For Cook it was a day with the ultimate mixture of emotions, although not quite on the extreme level felt by Nasser Hussain in 2002 against India, because this match never got as close as that epic. However, Cook still had to weigh personal success against team failure. His 119 off 143 balls was nowhere near the slowest one-day hundred by an England opener (and swifter than either of Michael Atherton's, who as Sky's compere, oversaw a rather terse toss and presentation with Cook), while many of the others have come in victory. If an opening batsman scores a century, the rest of the order should have the ability to play off his presence to push the total somewhere near 300, especially where the team has been told to play 'fearless' cricket.

Cook will not be leaving the one-day job any time soon. He probably has at least two years before the management consider a change of tact if things don't go to plan, so the team as a whole needs to formulate the best way to make the most of his talent. And that talent is building an innings to offer a foundation. Clearly he needs to develop his game, both from a strokeplay point of view and in terms of pacing an innings, but even Cook admits he's a work in progress. He needs some help along the way.

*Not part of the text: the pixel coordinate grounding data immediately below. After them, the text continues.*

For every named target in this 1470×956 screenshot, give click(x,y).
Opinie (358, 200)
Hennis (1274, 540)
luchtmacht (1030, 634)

"It's nice for a bit of confidence to score runs but never nice in a losing cause," Cook admitted. "You want to score runs when you win, it's far more satisfying. We had a bit of a slow start then we kept losing wickets which meant you are always playing rebuilding cricket and that's not the way to get a big total."

The problem for England is that they have two other batsmen in the side - Jonathan Trott and Ian Bell - who play a very similar way to Cook. When Cook and Trott come together inside Powerplay overs, as they have at Headingley and at Lord's, the bowling side is not worried. Trott's one-day record is formidable, his average is 53, but he needs to know when to operate outside the 'bubble' that is rarely an issue in Test cricket. Finding the fielders for two overs isn't an issue in the longer format, but brings an innings to standstill in this version. One-day cricket is a game of risk-taking.

Today's opening ten-over Powerplay sums up clearly the difficultly facing England. Cook was 25 off 30 balls after ten overs, but England were only 32 for 2. Later, England took the batting Powerplay from overs 34-39, but Bell and Cook only managed 24 runs. In comparison Sri Lanka motored to 61 for 1 after ten and from there were always well ahead of the game. That, too, was with Sri Lanka losing their renowned trail-blazer in Tillakaratne Dilshan, but Mahela Jayawardene has shown that orthodox batting, with intent, still works.

One theory is that England should have a more flexible batting line-up which changes depending on who falls first. If Craig Kieswetter, who has a lot of pressure on him to score quickly, departs early then Kevin Pietersen could be promoted to No. 3. The idea has merits, but the issue is that if Trott doesn't bat in the top three he can't be in the team.

That, though, might be the tough decision England need to make. Selecting Cook as captain was going to create this problem. "Trotty has had a quiet couple of games but he averages 50 and strikes at 80 which are pretty good stats to me," Cook said. "We all take collective responsibility for not scoring enough runs."

In the current line-up Bell also looks lost at No. 6. His 30 off 46 balls was painful viewing from someone normally so free with his strokeplay. It was his 100th ODI but that experience didn't come across. There is a worrying similarity with Matt Prior: free-scoring at Test level, but unable to find the tempo for the one-day game. The boundary-clearing shots are in the locker - unlike with Trott - but he doesn't seem to back himself as much as in the longer format.

Pietersen, meanwhile, has fallen to the 'big' shot in all three innings of the series. The first, at The Oval, was understandable in a game reduced to 32 overs but his dismissals at Headingley and Lord's were wasteful. He's too good to be falling to Jeevan Mendis three times in a row, especially now he looks back in fine form. Does he feel it has to be him to find the boundary? If so he is right to back himself, but should consider that it's better him still being there after the 40th over.

England have played some good one-day cricket when Pietersen has been absent - the Champions Trophy in 2009 and then Pakistan last summer - but, currently, they are clearly not good enough to do without his power. His record shows that No. 4 and 5 in the order are his most productive positions and when he was at his best around 2007 he had a sixth-sense of when to cut loose. However, he has scored just two one-day international half-centuries since November 2008 which is a horrid waste.

After victory at The Oval, England will have hoped to avoid any tough questions for this series at least. Yet, to save the contest something has to change. They will be desperate not to show signs of uncertainty so early in Cook's tenure by altering tactics, but that can quickly verge towards stubbornness.